Chris Blackford, The Wire, April 1998

"John Marshall, Theo Travis and Mark Wood perform 13 improvisations her which are wholly spontaneous. I know this because it tells me on the CD insert. I would not have known it by listening to the music. The three are so in touch with each other, and so able to react to the others' playing, that sections of this sound not only composed but also tightly arranged and rehearsed. At other times, they do conform more to the expectations of improv (e.g. "Brainstorming"), such is the range of sounds on offer here. The trio seem genuinely democratic, with none of the three dominating or consistently calling the tune.

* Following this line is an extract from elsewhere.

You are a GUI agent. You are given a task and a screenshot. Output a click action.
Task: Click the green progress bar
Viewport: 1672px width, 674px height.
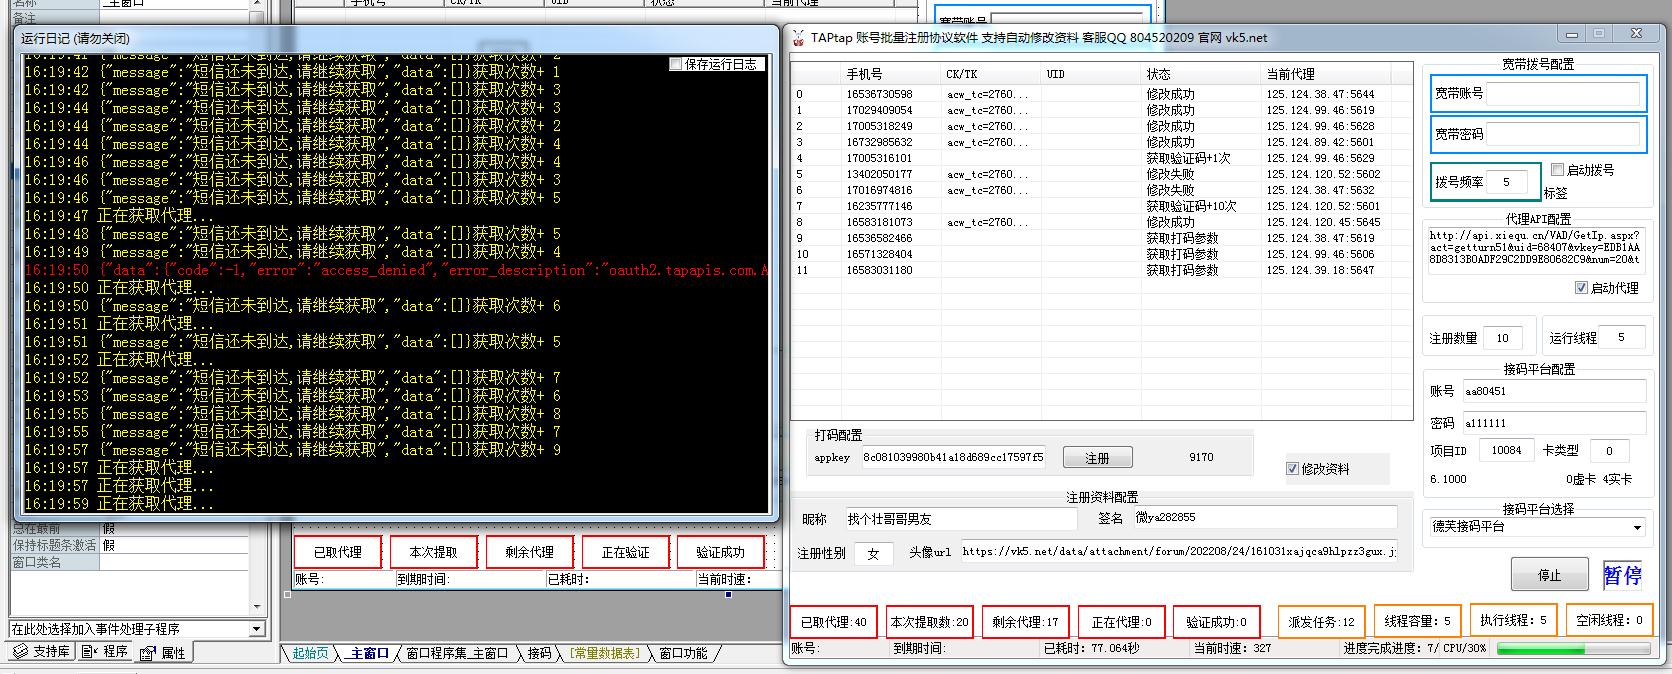pos(1540,649)
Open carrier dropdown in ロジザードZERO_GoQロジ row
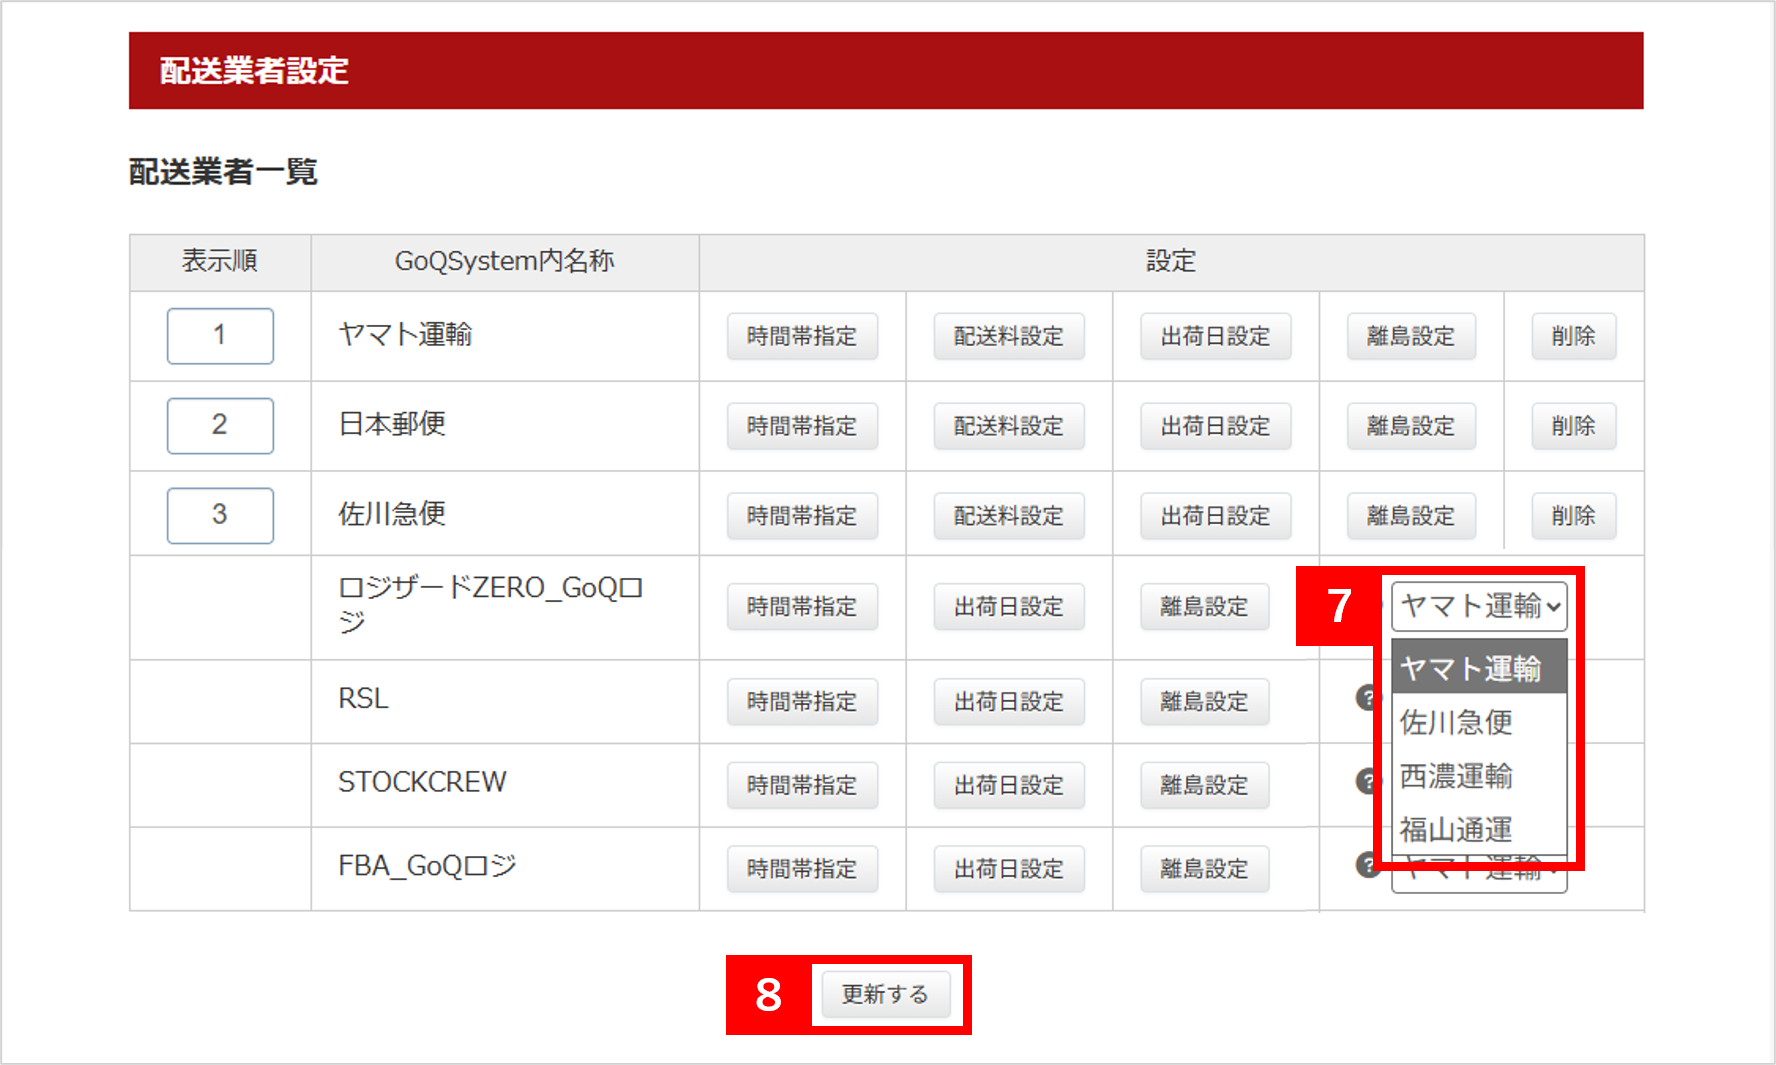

Although Wood is from a rock background, he is always ready to provide atmospheric effects and colouration, rather than more obvious rockist influences. However, on a track such as Gonzo, his roots are more obvious as he lays down a rhythmic riff which sets the tone for the whole piece and caries the other two along. Travis performs on tenor sax, soprano sax and flute; he switches between instruments to provide sounds which are ideally suited to the contexts. Time and again, he spinsmelodies so beguiling that it is hard to believe they are spontaneously improvised. Marshall is as delicate and responsive as ever and never intrusive, always appropriate in his responses and interjections. Much of the music here demands to be called beautiful. Forget the improv pigeonhole; this is simply excellent."